Daily use of tadalafil (Cialis), commonly used to treat erectile dysfunction, did not result in improved erectile function for men undergoing radiotherapy for treatment of prostate cancer, according to a recent study.
Published April 2, 2014, in the Journal of the American Medical Association, the study included 242 men with intact erectile function who were randomly selected to receive daily doses of tadalafil at the start of treatment for prostate cancer. Of these patients, 121 took 5 mg of tadalafil daily and 121 took a placebo as they began external radiotherapy or brachytherapy.
Of the patients on tadalafil, 80 were able to retain erectile function between weeks 28 and 30, compared with 61 patients able to retain erectile function with a placebo. No significant difference was found between the 2 groups after 1 year, as 72% of men who took tadalafil were able to maintain an erection, compared with 71% of men who took the placebo.
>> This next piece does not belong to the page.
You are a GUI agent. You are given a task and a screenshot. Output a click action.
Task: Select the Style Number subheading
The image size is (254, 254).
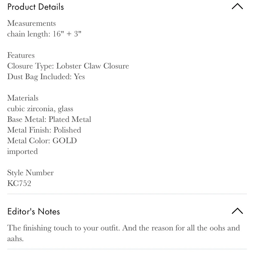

Patients on tadalafil were not found to have significantly improved overall sexual function or satisfaction. Additionally, treatment with tadalafil did not impact sexual satisfaction for the partners of patients.
“Among men undergoing radiotherapy for prostate cancer, daily use of tadalafil compared with placebo did not result in improved erectile function,” the study authors conclude. “These findings do not support daily use of tadalafil to prevent erectile dysfunction in these patients.”